By JULIANE FURNO*
Commentary on the recently released book by Leonardo Severo
The last 20 years have been particularly intense for those researchers, analysts, activists and those curious about international geopolitics. The form of exercising an imperialist hegemony with almost no competitors, which characterized the international scenario from the 1980s until the beginning of the 2000s – vocalized by the military, cultural, monetary and political power of the USA – gave way to increasingly fierce disputes. , in the interstate system.
The analysis of pressing issues – hot, I would say – that occupy the news, researchers and social organizations, suffers from partiality or a short-termist sense when they are not accompanied by reflections that combine the cyclical elements with the structural ones.
Current geopolitical conflicts, whether those expressed in an open bellicose way or those that use commercial war techniques, are phenomenal expressions of socio-political dynamics based on deeper processes, related to the way in which, very briefly, competitive capitalism transmuted into imperialist capitalism, as soon as capitalism reached its “maturity”, determined by the achievement of one of its trend laws, which is that of concentration and centralization of capital, resulting in the tendency towards oligopoly/monopoly, explaining a economic form in which “free competition” is replaced by a new form of “competition”, restricted to a few large economic groups linked to their national states of origin.
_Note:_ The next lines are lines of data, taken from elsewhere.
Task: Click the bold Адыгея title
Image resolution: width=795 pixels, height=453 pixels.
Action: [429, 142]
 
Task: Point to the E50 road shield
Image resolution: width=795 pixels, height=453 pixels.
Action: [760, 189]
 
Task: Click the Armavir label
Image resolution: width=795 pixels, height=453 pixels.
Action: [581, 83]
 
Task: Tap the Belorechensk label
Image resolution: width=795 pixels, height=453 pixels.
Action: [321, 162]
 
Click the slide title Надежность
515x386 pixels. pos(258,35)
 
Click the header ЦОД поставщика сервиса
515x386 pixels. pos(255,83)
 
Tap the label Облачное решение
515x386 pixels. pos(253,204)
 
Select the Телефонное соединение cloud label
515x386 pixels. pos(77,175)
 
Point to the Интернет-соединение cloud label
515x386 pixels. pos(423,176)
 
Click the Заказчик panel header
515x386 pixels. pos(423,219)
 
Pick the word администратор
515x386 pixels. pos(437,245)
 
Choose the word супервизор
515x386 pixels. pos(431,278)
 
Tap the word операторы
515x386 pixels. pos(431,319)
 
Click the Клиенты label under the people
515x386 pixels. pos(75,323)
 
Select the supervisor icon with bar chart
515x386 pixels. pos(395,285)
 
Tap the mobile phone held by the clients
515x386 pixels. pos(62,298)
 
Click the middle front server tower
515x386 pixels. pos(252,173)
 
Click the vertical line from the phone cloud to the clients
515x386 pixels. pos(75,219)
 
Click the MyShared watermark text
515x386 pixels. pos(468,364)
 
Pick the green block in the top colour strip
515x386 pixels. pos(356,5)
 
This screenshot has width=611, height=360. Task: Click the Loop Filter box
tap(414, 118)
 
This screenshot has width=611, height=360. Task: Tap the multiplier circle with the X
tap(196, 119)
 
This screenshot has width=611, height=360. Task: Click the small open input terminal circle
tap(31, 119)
In this sense, Leonardo Severo's book places us at this point. At the same time that it deals with contemporary issues, which concern not only the forms of State; to cycles of hegemony; current geopolitical disputes and even projects challenges for overcoming capitalism, it also calls us to reflect on the socio-historical conditions in which this mode of production – which we will, hopefully, overcome together – was formed, paying attention to the historical character and, therefore, transitional of capitalism, as well as the structures that its development created: the developed ones, located in the center and the underdeveloped and dependent ones, located in the periphery.
To this end, Leonardo Severo organizes a book in which in the first two chapters the theoretical debate requires passage. From a Marxist perspective, contrasted with a set of other readings, the historical elements that capitalism cannot do without in order to consolidate itself as such are presented, with special emphasis on the role that Latin America and other peripheral regions played in “ so-called primitive accumulation of capital”, in the beautiful and eternal expression of Karl Marx.
After all, capitalism is not a mode of production that arises from spontaneous generation, nor is it consolidated because it has the characteristics that best relate to what is “natural” for human beings, which is the “propensity to exchange”, as proclaimed by theorists of classical political economy and political liberalism, in the task of legitimizing the superiority of capital society under previous forms of social organization.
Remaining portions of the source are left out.